Hezbollah social services are social development programs organized by the Lebanese paramilitary group, Hezbollah. Hezbollah's popularity among the Lebanese Shiite population, historically one of the poorest communities in Lebanon, comes partly from the social services it provides. Social services have a central role in the party's programs, closely linked to its military and politico-religious functions.  

Most experts believe that Hezbollah's social and health programs are worth hundreds of millions of dollars annually. The American think tank Council on Foreign Relations also said that Hezbollah "is a major provider of social services, operating schools, hospitals, and agricultural services for thousands of Lebanese Shiites." The expansiveness of these services has helped Hezbollah remain deeply embedded in Lebanese society.

Summary 
Hezbollah organizes an extensive social development program and runs hospitals, news services, educational facilities, and encouragement of Nikah mut‘ah. Some of its established institutions are: Emdad committee for Islamic Charity, Hezbollah Central Press Office, Al Jarha Association, and Jihad Al Binaa Developmental Association. Jihad Al Binna's Reconstruction Campaign is responsible for numerous economic and infrastructure development projects in Lebanon. Hezbollah has set up a Martyr's Institute (Al-Shahid Social Association), which guarantees to provide living and education expenses for the families of fighters who die in battle.

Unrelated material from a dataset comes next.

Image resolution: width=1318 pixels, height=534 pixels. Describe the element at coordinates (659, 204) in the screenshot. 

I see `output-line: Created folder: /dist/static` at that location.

In March 2006, an IRIN news report of the UN Office for the Coordination of Humanitarian Affairs noted:

"Hezbollah not only has armed and political wings - it also boasts an extensive social development program. Hezbollah currently operates at least four hospitals, twelve clinics, twelve schools and two agricultural centres that provide farmers with technical assistance and training. It also has an environmental department and an extensive social assistance program. Medical care is also cheaper than in most of the country's private hospitals and free for Hezbollah members".

According to CNN: "Hezbollah did everything that a government should do, from collecting the garbage to running hospitals and repairing schools."

In July 2006, during the war with Israel, when there was no running water in Beirut, Hezbollah was arranging supplies around the city. "People here [in South Beirut] see Hezbollah as a political movement and a social service provider as much as it is a militia, in this traditionally poor and dispossessed Shiite community." Also, after the war it competed with the Lebanese government to reconstruct destroyed areas. According to analysts like American University Professor Judith Palmer Harik, Jihad al-Binaa has won the initial battle of hearts and minds, in large part because they are the most experienced in Lebanon in the field of reconstruction.

In 2021 Iranian fuel was exported to Lebanon by Hezbollah. Nasrallah claimed in his speech that the fuel will first be donated to institutions like orphanages, public hospitals, water stations, nursing homes, and the Lebanese Red Cross.
After the 2023 Turkey–Syria earthquake Hezbollah sent humanitarian aid the Syria.